Hi Guys,
Can someone please explain to me how building a mall contributes to washing money?
I mean let's say I make $1000 from a drug deal.
I then use that $1000 to build a mall.
the mall still needs to make a profit for me to have 'washed' my money does it not?
What if the mall is not a success then I haven't exactly washed my money, as much as just 'thrown it away'..... no?
what am I missing?
Same thing has happened in Miami, Moscow, London and Dubai.

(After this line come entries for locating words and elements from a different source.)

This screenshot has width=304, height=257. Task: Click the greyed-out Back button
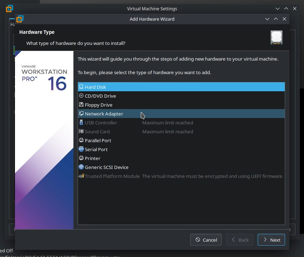coord(240,240)
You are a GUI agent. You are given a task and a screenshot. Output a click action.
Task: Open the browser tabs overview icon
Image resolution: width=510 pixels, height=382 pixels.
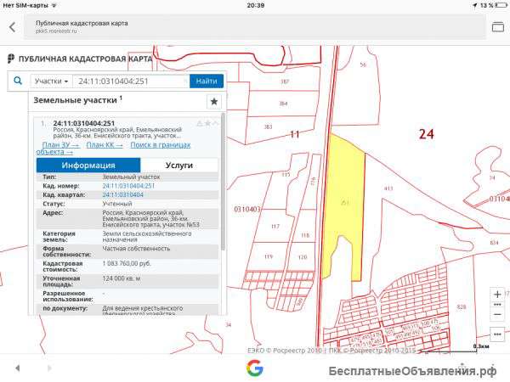coord(498,26)
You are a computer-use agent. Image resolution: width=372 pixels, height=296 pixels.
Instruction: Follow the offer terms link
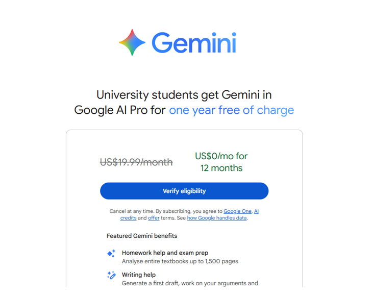(x=154, y=218)
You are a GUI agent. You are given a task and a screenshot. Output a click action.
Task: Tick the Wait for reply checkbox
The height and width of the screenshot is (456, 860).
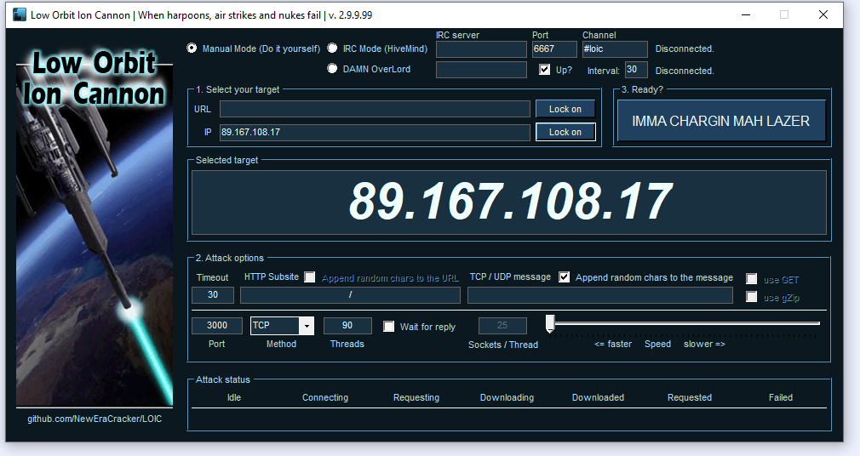(x=389, y=327)
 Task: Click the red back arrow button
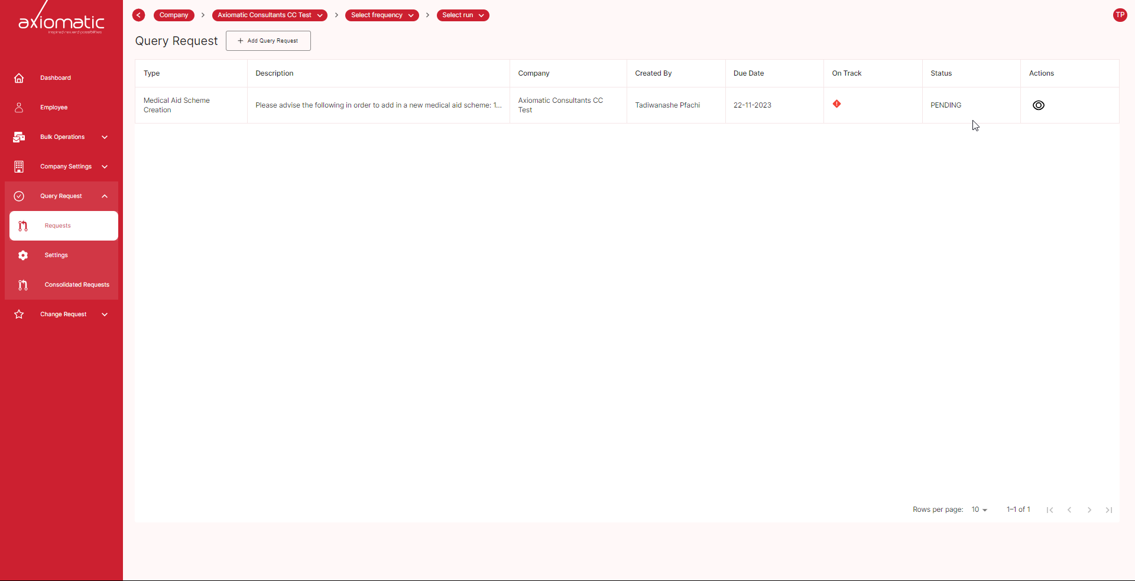(139, 15)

The key principle behind most money laundering schemes in real estate is the transfer of VALUE, as opposed to actually moving hard cash from place to place. In most commercial schemes, remember the buyer and seller (or renter, in the case of malls) is often the same person and/or entity. You can do it a couple of ways:
1) A building is constructed using funds that were submitted as drafts or bearer notes. It is completed, then sold (largely to a series of "investors" tied back to the criminal enterprise via company or trust) at a steep premium, which is also paid via drafts or notes. That's why the units cost so much relative to normal per-unit and operating costs. The payments "pass through" the property as legitimate income.
2) Same scenario as above, but via tenants in either a residential building or mall. Not only is the rent legitimate income, but the enterprise charges itself a high price for property management services.

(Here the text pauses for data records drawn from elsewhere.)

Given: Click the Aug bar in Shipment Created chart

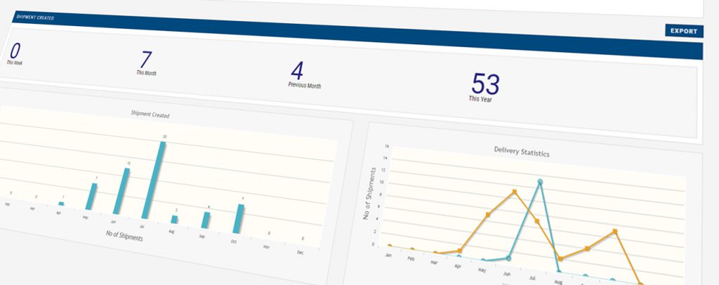Looking at the screenshot, I should (x=174, y=219).
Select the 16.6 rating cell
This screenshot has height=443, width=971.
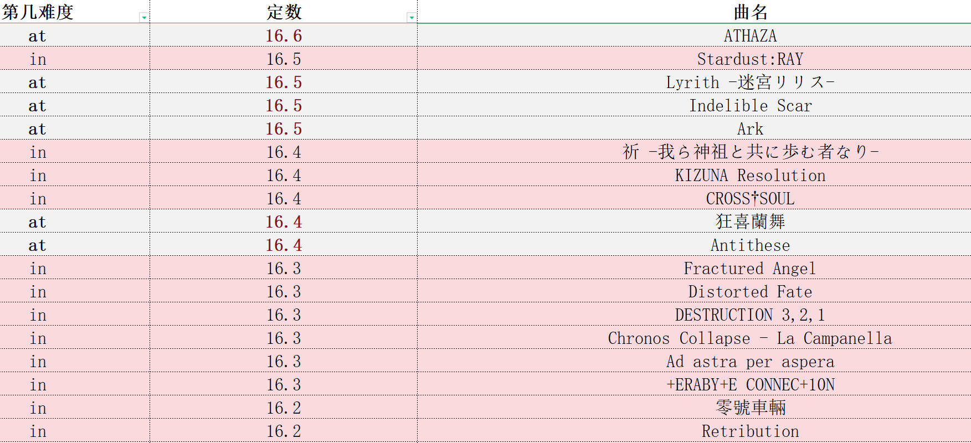point(284,35)
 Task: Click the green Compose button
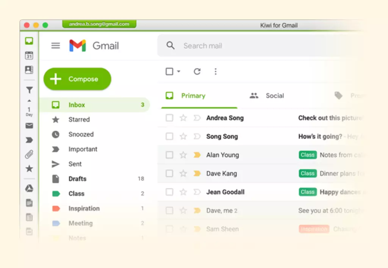click(x=77, y=79)
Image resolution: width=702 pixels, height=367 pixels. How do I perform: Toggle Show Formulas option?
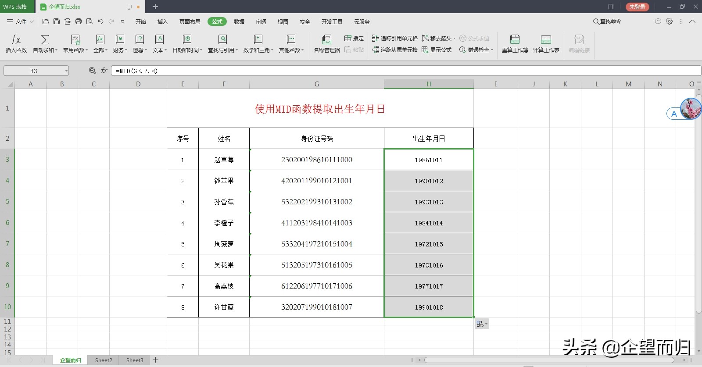(x=437, y=50)
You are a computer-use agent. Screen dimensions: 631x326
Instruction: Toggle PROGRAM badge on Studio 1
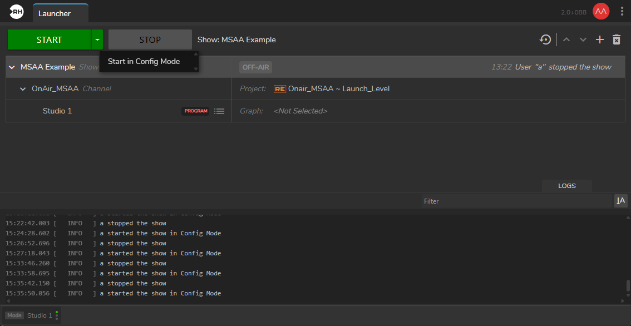tap(195, 111)
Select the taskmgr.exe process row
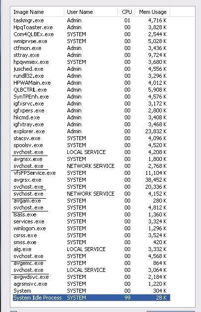Screen dimensions: 201x312 pyautogui.click(x=92, y=20)
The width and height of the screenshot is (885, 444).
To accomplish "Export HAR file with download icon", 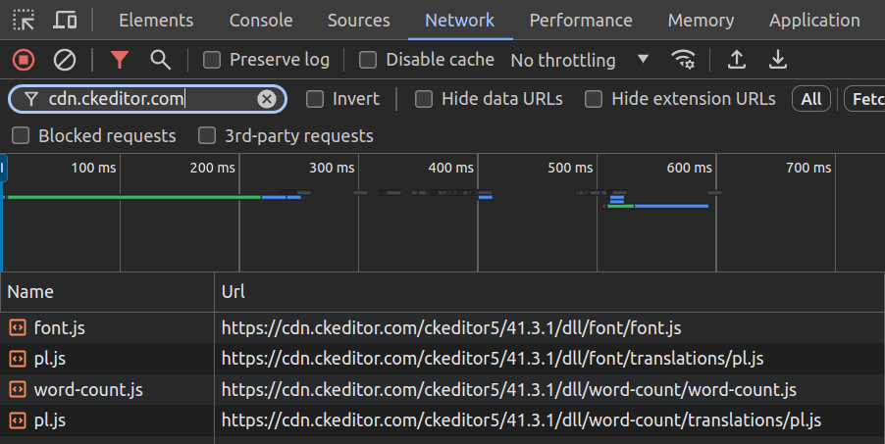I will click(x=778, y=60).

3) A "fire sale," where the builder/launderer dumps excess property on the market and takes a loss on underpriced sales. Remember, the launderer controls all aspects of the transaction, and operates as buyer, seller, and broker. Therefore, the "losses" are paper losses only, and (you guessed it) tax deductible.
There are other schemes, of course, but those are the usual suspects for significant value transfers. Note that NONE of the above require real buyers, tenants, or customers to any degree to function. The criminal plays all those roles.
Anyway, in Miami, they used to call the buildings "dark towers" because they were newly built, looked great, but no one lived there. That was the deal for many decades, until the real estate boom brought in speculators. The funniest part was, the media actually bought the notion that the buildings were constructed off of 5% down payments, with the rest covered by the investment bank (they weren't really banks, just branded investment shops). Well, who do you think owned the assets in the bank?
Most developing nations don't have the Anti-Laundering laws, or frankly the resources to adequately combat this. In addition, the buildings are pretty, taxes are paid, and palms are greased quite liberally with this process, which, if run properly, looks fairly legitimate, especially given a third world mindset.
Frankly, it's pretty hard to detect and enforce against when you're a world financial power.
Oh, I know all this because I worked for a federal judge back in law school while she was running a laundering trial. Watching an Assistant U.S. Attorney lay it all out was very interesting stuff. And persuasive, as they were convicted.